A Case for Singing to Your Child
A clinical trial of a music therapy program showed how lullabies, sung by parents, help premature infants.

A study published yesterday in the journal Pediatrics demonstrated that what we've always intuited about the calming power of music for newborns has physical merit. Musical intervention -- including instruments that imitate sounds they heard in the womb or having their parents sing simple, meaningful melodies -- may impart additional benefits for premature infants.
Researchers at Beth Israel Medical Center found that a two-week program of music therapy for babies in the NICU was associated with lowered heart rates, improved sleep and sucking behavior, and, for the personalized lullabies, better feeding.
Although they didn't look at whether the music therapy actually affected the infants' medical outcomes, the researchers concludes that "the informed, intentional therapeutic use of live sound and parent-preferred lullabies applied by a certified music therapist can influence cardiac and respiratory function."
Really, though, the spirit behind the study is much less clinical than all that. It starts with the recognition that the NICU is scary, and depersonalized, in ways that can be harmful to both a premature infant and its parents. Its main focus seems to be underscoring the importance of human connection, and parent-infant bonding, for families where the infant's birth, and first days, may have been overwhelmed by the medical interventions of the intensive-care unit.
About half of the 272 infants across 11 NICUs were sung "Twinkle, Twinkle Little Star," chosen for its approachability. "Twinkle" is a melody that is well known to parents of all cultures in the United States," explain the authors. "It is based on a perfect 5th and has a small melodic range and repetitive patterns, with a simplified structure easily sung by 'nonmusician' adults."
The researchers preferred, though, to use "songs of kin," melodies chosen by the parents that were imbued with contextual importance, be it spiritual, tied to the family's culture or history, or invented by the parents themselves. Such songs can create an atmosphere of comfort and normalcy and, they suggest, help the infant develop as a member of its family, instead of just another patient in an incubator.
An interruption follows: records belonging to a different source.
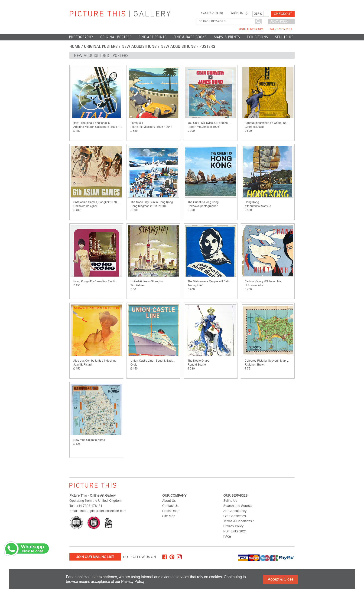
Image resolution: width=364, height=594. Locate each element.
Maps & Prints (227, 37)
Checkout (283, 14)
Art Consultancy (235, 511)
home (75, 46)
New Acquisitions (139, 46)
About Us (169, 500)
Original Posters (116, 37)
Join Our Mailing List (95, 557)
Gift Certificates (234, 516)
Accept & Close (281, 579)
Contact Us (170, 506)
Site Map (169, 516)
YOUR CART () (212, 13)
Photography (81, 37)
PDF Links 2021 (235, 531)
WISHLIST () (240, 13)
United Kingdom (265, 29)
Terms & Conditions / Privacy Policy (239, 524)
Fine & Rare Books (190, 37)
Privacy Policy (133, 581)
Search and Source (237, 506)
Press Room (171, 511)
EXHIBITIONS (258, 37)
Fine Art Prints (153, 37)
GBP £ (258, 14)
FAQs (227, 536)
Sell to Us (284, 37)
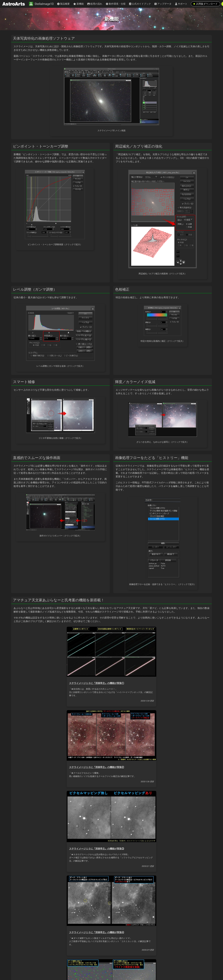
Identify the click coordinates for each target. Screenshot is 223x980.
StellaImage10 (41, 4)
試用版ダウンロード (206, 4)
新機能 (78, 4)
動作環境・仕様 (115, 4)
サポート (181, 4)
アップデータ (163, 4)
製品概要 (63, 4)
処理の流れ (95, 4)
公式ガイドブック (140, 4)
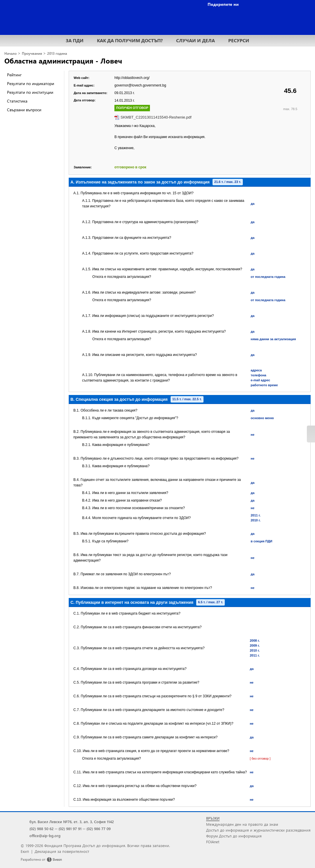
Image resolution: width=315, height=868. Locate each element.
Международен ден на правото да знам (242, 824)
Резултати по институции (30, 92)
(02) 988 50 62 (41, 829)
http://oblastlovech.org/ (132, 78)
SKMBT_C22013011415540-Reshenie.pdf (156, 117)
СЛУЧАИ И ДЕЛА (195, 40)
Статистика (17, 101)
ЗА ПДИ (74, 40)
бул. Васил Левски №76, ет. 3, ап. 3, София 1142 (71, 822)
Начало (10, 53)
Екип (25, 851)
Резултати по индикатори (31, 83)
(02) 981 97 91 (70, 829)
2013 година (57, 53)
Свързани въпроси (24, 110)
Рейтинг (14, 75)
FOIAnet (213, 841)
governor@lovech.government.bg (140, 85)
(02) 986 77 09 (98, 829)
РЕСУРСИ (239, 40)
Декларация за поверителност (62, 851)
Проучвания (32, 53)
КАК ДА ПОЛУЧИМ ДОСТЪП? (130, 40)
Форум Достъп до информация (234, 836)
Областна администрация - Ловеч (63, 61)
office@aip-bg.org (45, 835)
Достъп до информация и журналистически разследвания (258, 830)
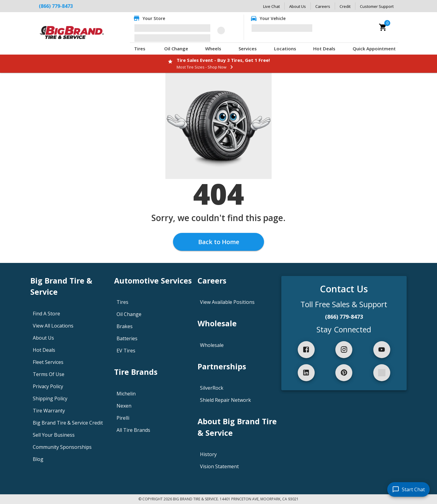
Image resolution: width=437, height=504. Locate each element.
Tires (140, 49)
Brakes (124, 326)
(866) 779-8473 (56, 6)
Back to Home (218, 242)
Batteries (127, 338)
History (208, 454)
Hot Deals (324, 49)
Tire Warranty (49, 411)
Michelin (126, 394)
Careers (323, 6)
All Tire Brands (133, 430)
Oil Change (176, 49)
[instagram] (344, 350)
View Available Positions (227, 302)
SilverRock (212, 388)
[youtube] (382, 350)
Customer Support (377, 6)
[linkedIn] (306, 373)
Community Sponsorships (62, 447)
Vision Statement (219, 466)
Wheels (213, 49)
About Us (297, 6)
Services (248, 49)
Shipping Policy (50, 398)
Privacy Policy (48, 386)
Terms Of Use (49, 374)
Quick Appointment (374, 49)
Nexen (124, 406)
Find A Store (46, 314)
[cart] (383, 27)
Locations (285, 49)
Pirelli (123, 418)
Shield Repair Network (225, 400)
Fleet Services (48, 362)
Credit (345, 6)
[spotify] (382, 373)
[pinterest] (344, 373)
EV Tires (126, 351)
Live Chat (271, 6)
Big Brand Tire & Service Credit (68, 423)
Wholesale (212, 345)
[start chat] (408, 489)
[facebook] (306, 350)
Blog (38, 459)
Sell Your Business (54, 435)
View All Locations (53, 326)
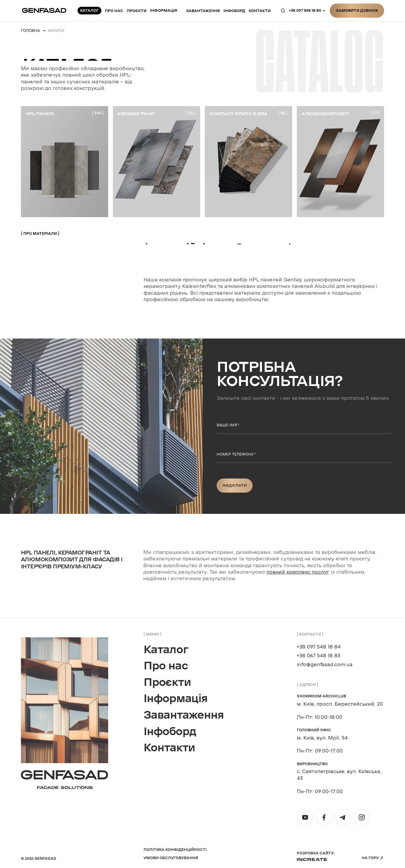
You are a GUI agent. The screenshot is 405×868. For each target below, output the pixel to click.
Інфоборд (234, 10)
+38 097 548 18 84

A complementary approach, which the researchers described as the most innovative, matched the rhythm of percussive instruments to the infants' breath, which they believed would "evoke an environment of strength and stability." These instruments need be played live, they said, because a recording can't respond to the infants' body rhythms. In some cases, the parents were taught how to mimic these sounds, which evoked breathing and heartbeats, as part of their lullabies.
There is, as the researchers note, a lot of research suggesting that finding a way to support parent-infant bonding, which can be difficult to accomplish with premature infants, can impact long-term health outcomes. While having a trained specialist will help, lullabies are something that can be more or less universally applied, by "nonmusician" adults and by people like the young mother featured in The New York Times' coverage of this study, who only found out she was pregnant a week before giving birth to her son, 13 weeks early. Her particular circumstances underscore another important, if not clinically significant, result of the intervention: it was associated with reduced stress for parents, who were given a natural, and visibly effective, way to care for their newborns during a time when almost everything else was outside of their control.